あーしは今見た光景に色々と思うところはありつつも、とりま依頼主っぽいおじさんに声をかける。
「“ほら、参加者一名追加だ。時間が惜しいんだろ? すぐに出発しようぜ。なに、もう心配はいらないさ。なんせ最強の護衛が参加することになったんだからな”」
「……な、君は、依頼を受けるつもりなのかい?」
「……あ、まあ……はい」
「さっきのを見てなお、参加すると……? いや、いい、確かに時間は惜しいんだ。とりあえず、冒険者証を見せてくれるか?」
あーしはライセンスを取り出してみせる。
「へっ、俺たち以外にも無謀に挑戦するやつがいたとはね……っておい、そいつ——」
「“駆け出し”じゃないか……」
あーしの取り出したライセンスを見た冒険者の二人が、それぞれ反応を示す。
しかし依頼主のおじさんは、ライセンスを見て一瞬顔をしかめたケド、そこからあーしの顔を見ると、その表情を変えた。
ふむ、もしかしたらあーしの顔に何か感じるものがあったんだろーか? ……あ、いや、あーし兜で顔見えねージャン。
「君は、腕に自信があるようだが……何かジョブはお持ちで? それとも、魔術か何か使えるとか……?」
「……や、そーゆうのは、別に……」
「では、一体どんな実力が……?」
「“ただ剣一つ、他には何も”」
「……お見せいただいても?」
また勝手なこといーやがって……!
ちょっと迷ったケド……仕方ないので、あーしはマントの下にある剣を取り出しておじさんに見せる。
「これは……!? す、少し、よく見せてもらってもいいかね?」
「あ、ハイ」
なんかおじさんの目の色変わってっけど、ダイジョーブかな……?
まさか剣を見ただけであーしの素性(教会襲撃犯)がバレることはないと思うけど……ダイジョーブよね?
「ふむ……うぅむ…………」
「アノ、もーいいっすか?」
「——あ、うん、もういいよ。あぁ、君、ありがとう」
「“それで、参加させてもらえるのかな?”」
「あ、ああ、そうだな……。うん……分かった。君にも参加して欲しい。頼めるかい?」
「“もちろん、この剣にかけて、貴殿を守護ると誓おう”」
あーし(というより兜が)そう宣言したところで、その場にいた冒険者二人の内の片方の人が、話に加わってきた。
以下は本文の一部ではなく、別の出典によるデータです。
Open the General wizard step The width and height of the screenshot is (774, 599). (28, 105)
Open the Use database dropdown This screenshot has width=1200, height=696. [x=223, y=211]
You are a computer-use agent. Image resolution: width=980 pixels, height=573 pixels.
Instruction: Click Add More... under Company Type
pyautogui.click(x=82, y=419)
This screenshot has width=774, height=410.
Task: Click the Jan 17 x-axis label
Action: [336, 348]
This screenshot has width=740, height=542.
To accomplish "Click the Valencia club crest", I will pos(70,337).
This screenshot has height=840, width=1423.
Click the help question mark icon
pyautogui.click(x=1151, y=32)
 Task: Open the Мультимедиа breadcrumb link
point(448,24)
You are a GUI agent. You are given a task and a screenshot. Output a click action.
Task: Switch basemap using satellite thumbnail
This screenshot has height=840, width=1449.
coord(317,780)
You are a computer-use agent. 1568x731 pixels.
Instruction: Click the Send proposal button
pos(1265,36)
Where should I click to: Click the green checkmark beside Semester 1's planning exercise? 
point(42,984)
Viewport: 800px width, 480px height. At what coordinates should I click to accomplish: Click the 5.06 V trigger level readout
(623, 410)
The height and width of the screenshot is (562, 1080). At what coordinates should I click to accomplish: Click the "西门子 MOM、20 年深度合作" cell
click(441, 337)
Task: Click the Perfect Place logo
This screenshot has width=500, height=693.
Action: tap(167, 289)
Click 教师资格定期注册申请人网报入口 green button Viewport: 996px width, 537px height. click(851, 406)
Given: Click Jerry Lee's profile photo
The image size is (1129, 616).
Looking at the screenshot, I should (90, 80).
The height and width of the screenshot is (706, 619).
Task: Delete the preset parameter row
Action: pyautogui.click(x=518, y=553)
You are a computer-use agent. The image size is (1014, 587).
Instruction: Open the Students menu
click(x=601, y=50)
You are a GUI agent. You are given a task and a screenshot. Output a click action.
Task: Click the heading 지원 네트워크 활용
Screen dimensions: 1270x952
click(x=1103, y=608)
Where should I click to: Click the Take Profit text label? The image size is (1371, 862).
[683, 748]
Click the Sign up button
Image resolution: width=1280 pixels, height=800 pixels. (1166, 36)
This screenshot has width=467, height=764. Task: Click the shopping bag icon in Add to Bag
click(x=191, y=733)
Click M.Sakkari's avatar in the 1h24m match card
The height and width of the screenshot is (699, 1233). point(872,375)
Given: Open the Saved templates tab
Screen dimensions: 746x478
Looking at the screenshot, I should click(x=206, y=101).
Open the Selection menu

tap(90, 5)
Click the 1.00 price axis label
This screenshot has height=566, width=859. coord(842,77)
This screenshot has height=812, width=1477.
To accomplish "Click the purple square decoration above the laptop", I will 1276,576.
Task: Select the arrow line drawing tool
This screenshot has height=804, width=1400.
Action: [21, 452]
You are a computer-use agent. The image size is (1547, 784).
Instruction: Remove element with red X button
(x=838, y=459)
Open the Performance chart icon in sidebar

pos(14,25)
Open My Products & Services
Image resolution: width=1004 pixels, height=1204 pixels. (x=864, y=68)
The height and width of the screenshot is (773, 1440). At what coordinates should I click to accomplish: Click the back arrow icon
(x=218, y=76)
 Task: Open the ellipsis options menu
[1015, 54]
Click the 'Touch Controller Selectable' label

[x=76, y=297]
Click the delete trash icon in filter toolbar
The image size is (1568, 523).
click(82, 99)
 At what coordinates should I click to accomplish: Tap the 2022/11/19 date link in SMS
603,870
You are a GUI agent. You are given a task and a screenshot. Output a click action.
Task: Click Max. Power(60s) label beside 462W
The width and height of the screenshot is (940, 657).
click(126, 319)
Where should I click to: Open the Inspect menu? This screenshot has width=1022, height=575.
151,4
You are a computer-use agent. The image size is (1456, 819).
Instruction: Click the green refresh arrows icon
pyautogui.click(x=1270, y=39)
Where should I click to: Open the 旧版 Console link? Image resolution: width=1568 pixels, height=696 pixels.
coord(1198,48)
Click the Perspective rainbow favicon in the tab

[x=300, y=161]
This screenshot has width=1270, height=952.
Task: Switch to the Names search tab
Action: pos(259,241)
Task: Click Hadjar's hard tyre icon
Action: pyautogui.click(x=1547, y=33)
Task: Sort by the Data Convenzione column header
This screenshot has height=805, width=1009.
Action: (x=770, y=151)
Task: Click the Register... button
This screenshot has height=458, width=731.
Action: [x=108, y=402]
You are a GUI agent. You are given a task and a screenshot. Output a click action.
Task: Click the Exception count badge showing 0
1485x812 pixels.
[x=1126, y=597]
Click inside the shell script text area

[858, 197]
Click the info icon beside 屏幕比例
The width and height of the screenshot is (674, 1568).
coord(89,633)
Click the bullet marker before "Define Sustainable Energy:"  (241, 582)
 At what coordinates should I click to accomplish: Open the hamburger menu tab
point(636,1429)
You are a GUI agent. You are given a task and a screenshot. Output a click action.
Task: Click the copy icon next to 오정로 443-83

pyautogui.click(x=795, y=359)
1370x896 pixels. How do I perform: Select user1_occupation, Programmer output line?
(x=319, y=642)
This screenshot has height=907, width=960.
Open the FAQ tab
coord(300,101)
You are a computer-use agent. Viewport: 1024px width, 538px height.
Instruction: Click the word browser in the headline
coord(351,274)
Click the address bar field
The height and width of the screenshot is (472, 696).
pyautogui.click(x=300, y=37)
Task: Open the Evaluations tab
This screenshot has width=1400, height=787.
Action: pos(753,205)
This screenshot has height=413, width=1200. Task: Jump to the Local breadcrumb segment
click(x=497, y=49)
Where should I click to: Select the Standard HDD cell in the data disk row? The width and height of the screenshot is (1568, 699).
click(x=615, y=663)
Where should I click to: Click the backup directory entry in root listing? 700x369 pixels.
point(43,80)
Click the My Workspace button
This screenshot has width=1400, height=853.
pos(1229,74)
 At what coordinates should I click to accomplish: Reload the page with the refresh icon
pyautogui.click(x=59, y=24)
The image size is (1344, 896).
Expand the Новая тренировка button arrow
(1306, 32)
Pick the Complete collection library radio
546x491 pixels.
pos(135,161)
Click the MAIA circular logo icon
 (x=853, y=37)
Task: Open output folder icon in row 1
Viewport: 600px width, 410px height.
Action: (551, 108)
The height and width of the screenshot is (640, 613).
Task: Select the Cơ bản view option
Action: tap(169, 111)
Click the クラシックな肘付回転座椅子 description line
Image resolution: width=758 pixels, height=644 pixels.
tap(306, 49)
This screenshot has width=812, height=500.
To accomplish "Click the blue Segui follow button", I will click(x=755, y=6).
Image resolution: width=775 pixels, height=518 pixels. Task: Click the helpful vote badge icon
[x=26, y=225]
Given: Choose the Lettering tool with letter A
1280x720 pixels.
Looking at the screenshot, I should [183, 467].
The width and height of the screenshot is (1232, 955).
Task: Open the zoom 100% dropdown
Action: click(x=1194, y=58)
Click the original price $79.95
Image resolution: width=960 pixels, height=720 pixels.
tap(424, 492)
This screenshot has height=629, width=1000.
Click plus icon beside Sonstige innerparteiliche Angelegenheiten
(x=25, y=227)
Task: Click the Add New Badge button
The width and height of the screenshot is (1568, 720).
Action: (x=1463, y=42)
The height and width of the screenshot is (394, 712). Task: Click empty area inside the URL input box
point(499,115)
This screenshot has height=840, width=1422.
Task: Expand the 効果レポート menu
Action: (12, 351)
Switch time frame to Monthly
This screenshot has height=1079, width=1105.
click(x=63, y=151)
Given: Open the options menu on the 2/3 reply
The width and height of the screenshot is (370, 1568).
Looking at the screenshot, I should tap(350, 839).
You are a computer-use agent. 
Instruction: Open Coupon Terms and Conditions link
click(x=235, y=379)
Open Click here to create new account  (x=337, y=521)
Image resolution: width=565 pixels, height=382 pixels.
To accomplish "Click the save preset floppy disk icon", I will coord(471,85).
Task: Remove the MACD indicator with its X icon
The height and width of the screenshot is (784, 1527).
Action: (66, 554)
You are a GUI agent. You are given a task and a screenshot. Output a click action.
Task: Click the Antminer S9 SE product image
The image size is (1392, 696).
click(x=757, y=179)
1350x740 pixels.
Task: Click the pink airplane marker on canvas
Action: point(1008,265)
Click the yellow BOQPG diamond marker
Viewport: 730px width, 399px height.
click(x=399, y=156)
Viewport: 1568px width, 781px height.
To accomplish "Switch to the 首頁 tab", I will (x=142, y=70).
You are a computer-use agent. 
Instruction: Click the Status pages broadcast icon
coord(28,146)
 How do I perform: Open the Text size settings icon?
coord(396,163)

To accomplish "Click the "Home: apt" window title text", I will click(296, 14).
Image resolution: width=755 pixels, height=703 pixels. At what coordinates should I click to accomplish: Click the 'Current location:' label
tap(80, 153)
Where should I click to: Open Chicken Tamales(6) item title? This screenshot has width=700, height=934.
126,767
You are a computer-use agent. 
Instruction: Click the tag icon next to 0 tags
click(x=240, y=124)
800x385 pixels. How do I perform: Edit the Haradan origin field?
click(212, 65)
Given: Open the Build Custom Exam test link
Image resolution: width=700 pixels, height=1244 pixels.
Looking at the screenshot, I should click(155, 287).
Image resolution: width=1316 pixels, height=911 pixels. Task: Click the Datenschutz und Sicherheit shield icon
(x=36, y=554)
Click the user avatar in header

「なっ、ボンドルドさん、この子はルーキーですよ! いくら本人が希望するからって、参加させるのは……!」
「フランツくん……これは依頼主としての決定だよ。時間が惜しいから、これから準備でき次第出発しようと思う。それで、悪いんだが、フランツくんのパーティーにこの人のことを頼んでもいいかい?」
「ボンドさん……?」
「頼めるかい……?」
「……分かりました」
そこで依頼主のおじさんは、もう片方の冒険者の方にも確認する。
「えっと、君の方はどうかな。これからすぐに出発するけど、大丈夫かい?」
「俺たちはいつでもいけるぜ。ソイツについても別に、俺たちに任せるつもりじゃねーならどーでもいーぜ」
「よし、分かった。——それじゃ、これからすぐに出発の準備に取り掛かるから、そちらも準備をしておいてくれ」
言うが早いか、おじさんは早速どこかに向かっていった。
それに続いて、あーしを任されなかった方の冒険者の人もどっか行ったので、その場にはあーしを任されたっぽい冒険者の人(と、あーし)だけが残った。
とりま依頼主のおじさんがオッケーしてくれたんで、依頼を受けられることになったみたいね。
んで、あーしのことは、この——フランツ? って人が色々と面倒見てくれるっぽい感じ?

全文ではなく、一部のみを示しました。